Under amendments made to the Act in 1992, if an employee returns to work making a wage equal to or greater than his pre-injury wage, the employee shall not be entitled to compensation based on vocational disability.  Instead, the Court will award the employee compensation based on a physical impairment rating.  Ala. Code §25-5-57(a)(3)(i).  Under the provision, if the employee should lose his job within 300 weeks of the injury (except for specified reasons) he can petition the Court within 2 years thereof to reconsider his permanent partial disability rating.

  1. Are there any requirements/benefits for vocational rehabilitation, and what is the standard for recovery?

The employee is required to accept vocational retraining if requested by the employer.  The employer is required to provide vocational retraining if suggested in writing by the treating physician and a vocational specialist.  Ala. Code §25-5-77(c) (1992 Supp.).

  1. How are permanent total disability benefits calculated, including the minimum and maximum rates?

Calculation of benefits is based upon two-thirds of the average weekly earnings, subject to maximum and minimum amounts.  For injuries occurring between July 1, 2015 and July 1, 2016, the maximum rate is $832.00.  The minimum rate during the same time period is $229.00, unless the average weekly wage is less than the minimum, which would require use of the average weekly wage.

  1. How are death benefits calculated, including the minimum and maximum rates?
    • Funeral expenses.

The burial allowance is $3,000.00.  Ala. Code §25-5-67 (1992 Supp.).

    • Dependency claims.

If there are no dependents, the estate is entitled to a one time $7,500.00 lump sum payment.  Ala. Code §25-5-60(1)g (1992 Supp.).  If there is one dependent, benefits are payable to that dependent based upon 50% of the employee’s average weekly wage.  If there are two or more dependents, benefits are payable at two-thirds of the average weekly earnings (subject to maximum and minimum tables) for the period of dependency up to 500 weeks.  Ala. Code §25-5-60(1) (1992 Supp.).

  1. What are the criteria for establishing a “second injury” fund recovery?

Alabama no longer has a Second Injury Trust Fund.

  1. What are the provisions for re-opening a claim for worsening of condition, including applicable limitations periods?

A claim may not be re-opened because of a worsened condition if settlement has been approved by a judge.  A Trial Judge can not reserve the issue of extent of disability in his decree.  Ex parte Kimberly-Clark Corporation, 779 So.2d 178 (Ala. 2000).  Settlements may be set aside for fraud, undue influence, or coercion, provided application is made therefor within six months of the settlement.
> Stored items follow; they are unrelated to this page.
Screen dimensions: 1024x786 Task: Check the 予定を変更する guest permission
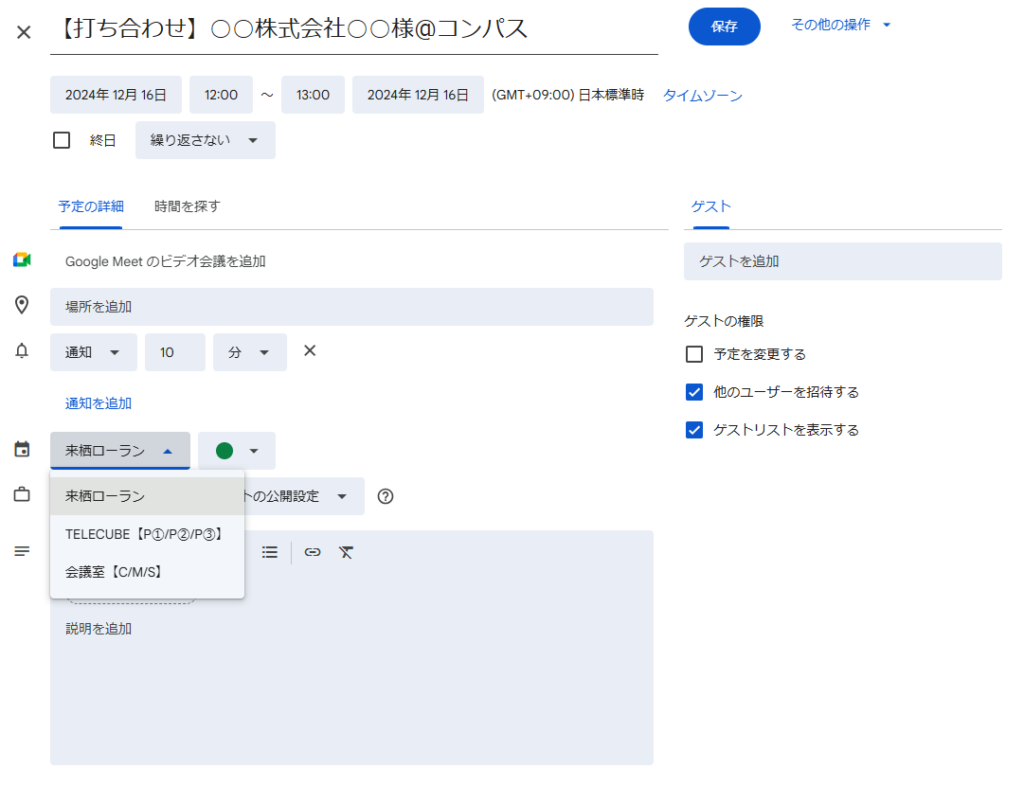[695, 354]
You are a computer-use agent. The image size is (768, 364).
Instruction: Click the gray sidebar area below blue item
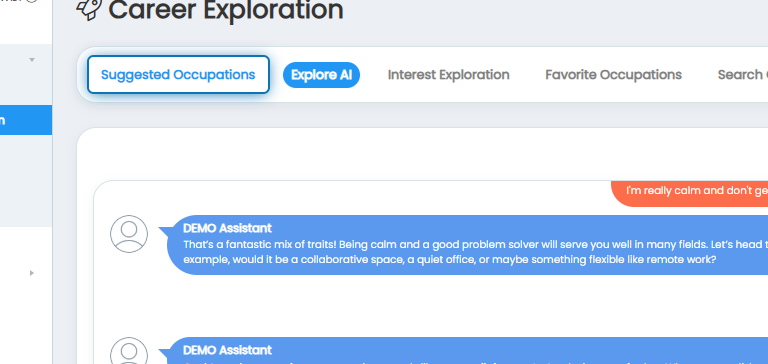click(26, 180)
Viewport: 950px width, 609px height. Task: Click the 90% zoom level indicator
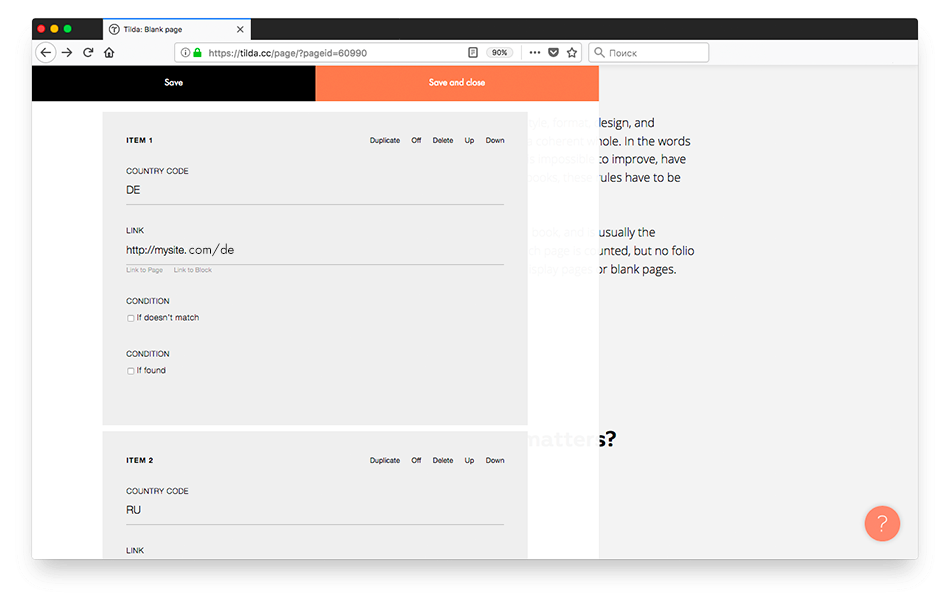tap(499, 52)
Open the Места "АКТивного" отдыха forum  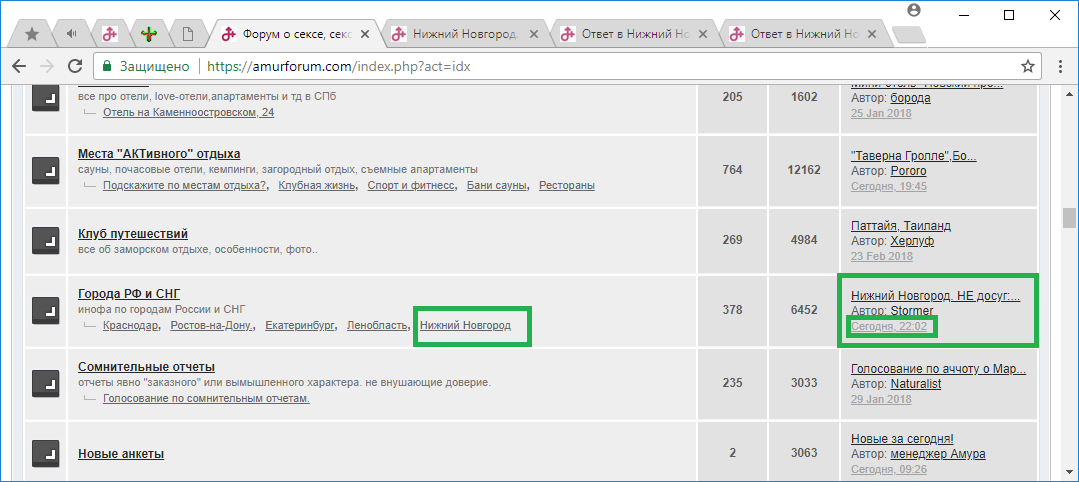coord(159,154)
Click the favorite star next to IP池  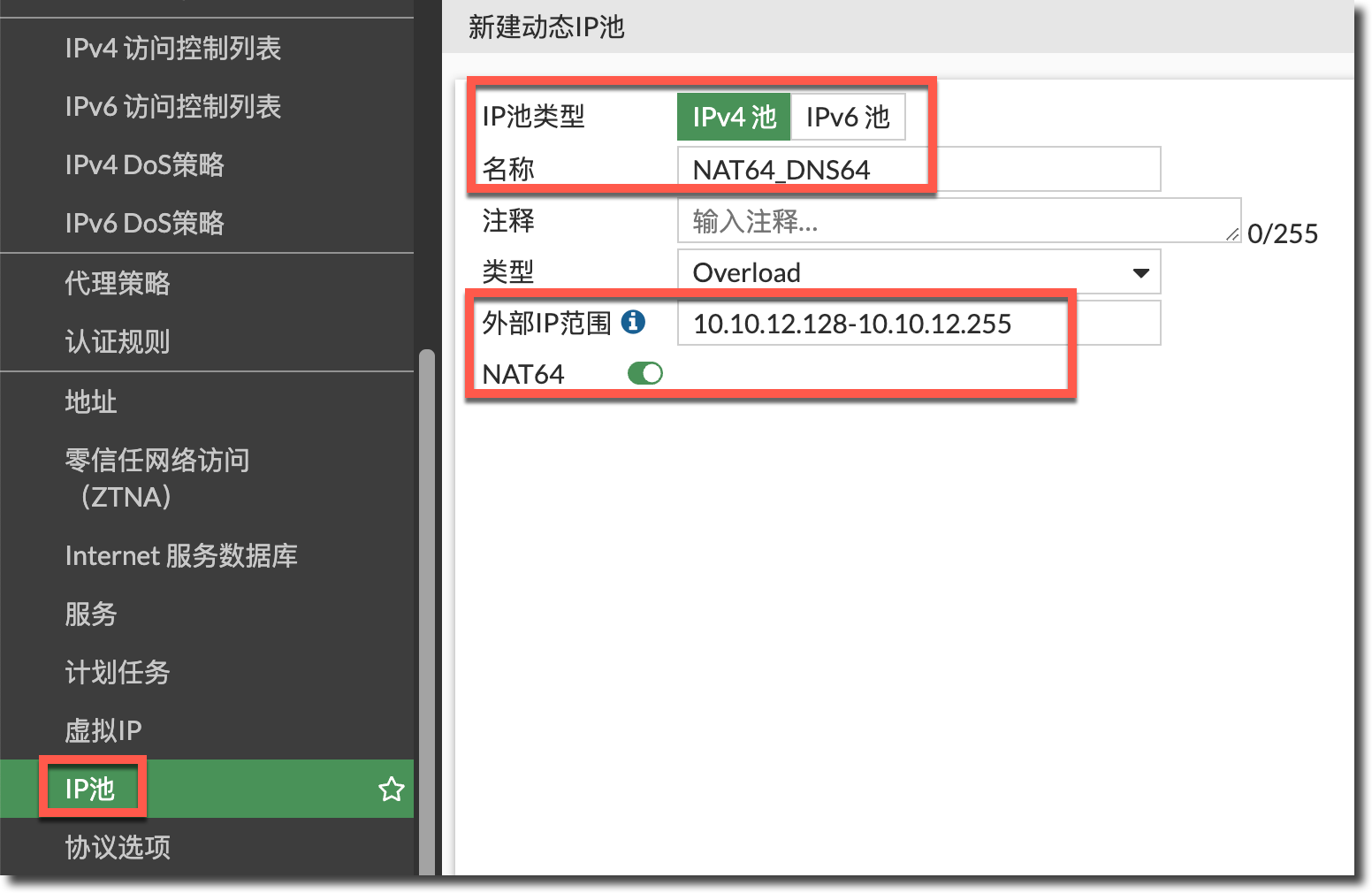(x=391, y=789)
Ala. Code §25-5-56 (1992 Supp.).  An employer may petition a judge to set aside an award of permanent total disability if, as the result of physical or vocational rehabilitation, or otherwise, the employee is able to obtain gainful employment.  Ala. Code §25-5-57(a)(4)h (1992 Supp.).

Under the return to work provision, Ala. Code § 25-5-57(a)(3)(i), if the employee has settled his claim based on a physical impairment, and then loses his job (except for certain specified reasons) he or she can then petition the court within two years thereof for reconsideration of his or her permanent partial disability rating (within 300 weeks from the injury).

  1. What situation would place responsibility on the employer to pay an employee’s attorney’s fees?

The statute precludes a plaintiff’s attorney’s fee without approval of the judge. Ala. Code § 25-5-90. Attorney’s fees, by statute, come out of the amount awarded to the employee. The attorney’s fee is limited to 15% of the compensation award. The attorney’s fees can be awarded in a lump sum but the amount is deducted from the employee’s benefits and calculated in accordance with Ala. Code § 25-5-83. Ex parte St. Regis Corp, 535 So.2d 160 (Ala. 1988).

A Trial Court can assess an attorney’s fees against the employer in a civil contempt proceeding if the actions of the employer evince bad faith.  Argo Const. Co. v. Rich, 603 So.2d 1078 (Ala. Civ. App. 1992).


  1. Is the compensation remedy exclusive?
    • Scope of immunity.

The exclusive remedy provision is statutory.  Ala. Code §25-5-53 (1992 Supp.).  One interesting recent case from the Court of Civil Appeals held that when an employee was involved in an altercation with a co-worker at the time she was fired, the employee’s exclusive remedy is under the Workers’ Compensation Act.  Cook v. AFC Enterprises, Inc., 826 So.2d 174 (Ala. Civ. App. 2002).   However, there are exceptions.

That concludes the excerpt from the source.